【東京Vと横浜FMの国立決戦で5万がどよめいた2つのゴール(2)】「ちょっと興奮しすぎて覚えていない…」と振り返るほどの鮮烈弾。チームメイトを呼び寄せて観客席へ猛ダッシュの画像
東京ヴェルディとの試合で鮮烈弾を決めて喜ぶ横浜F・マリノスの松原健 撮影:中地拓也

 試合終了のホイッスルが鳴ると、横浜F・マリノスの松原健は笑顔でガッツポーズを見せた。走ってその体を抱擁したのは、やはり笑顔の上島拓巳だ。直後、松原は「ちょっと興奮しすぎて覚えていないんですけど……」と、すぐにはゴール場面を振り返ることができないほどに劇的で、そして鮮烈な逆転弾だった。

 東京ヴェルディとの開幕戦で、横浜F・マリノスは開始7分で先制点を与える。その後もチャンスを作り続けたのは16年ぶりにJ1で戦うホームチームであり、アウェイに乗り込んだ側の横浜F・マリノスはACLの疲れを感じさせる内容しか見せられなかった。

 それでも、後半44分にFWアンデルソン・ロペスがPKを決めて同点とする。試合終了間際というタイミングだったため喜ぶ姿を見せるかと思われたが、すぐに自陣へと戻る。ネットを揺らしたボールを回収しようとする選手もいた。目指すのはあくまで勝利と言わんばかりの姿勢であり、それを体現したのが松原だった。

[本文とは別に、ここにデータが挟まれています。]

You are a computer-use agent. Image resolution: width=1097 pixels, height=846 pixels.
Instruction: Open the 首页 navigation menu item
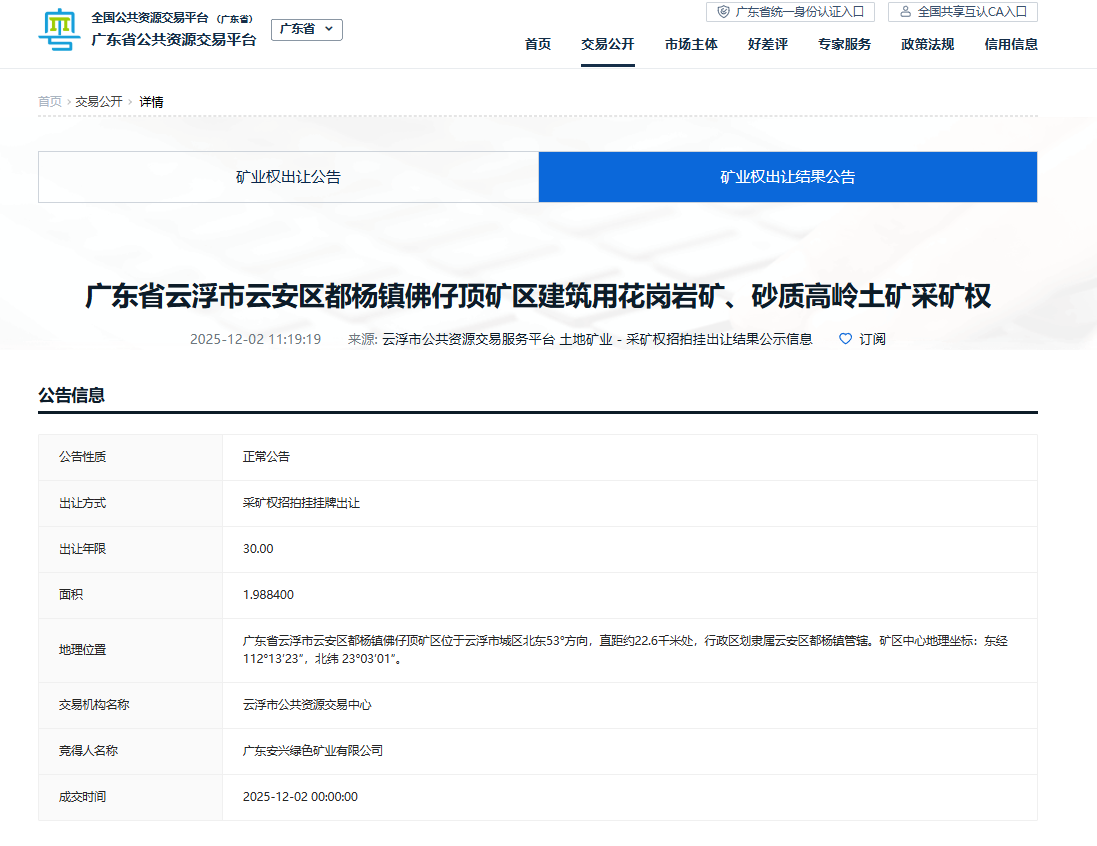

 右SBで先発した松原は90+3分、ヤン・マテウスからのマイナスのパスに対して、左足でのシュートを選択する。「パスをして終わるより、打って終わろう」と考えた結果で、このボールは弧を描きながら鮮やかな軌道を見せた。ゴールネットを揺らしたボールの行方を、今度は誰もが気にしない。勝負が決したからだ。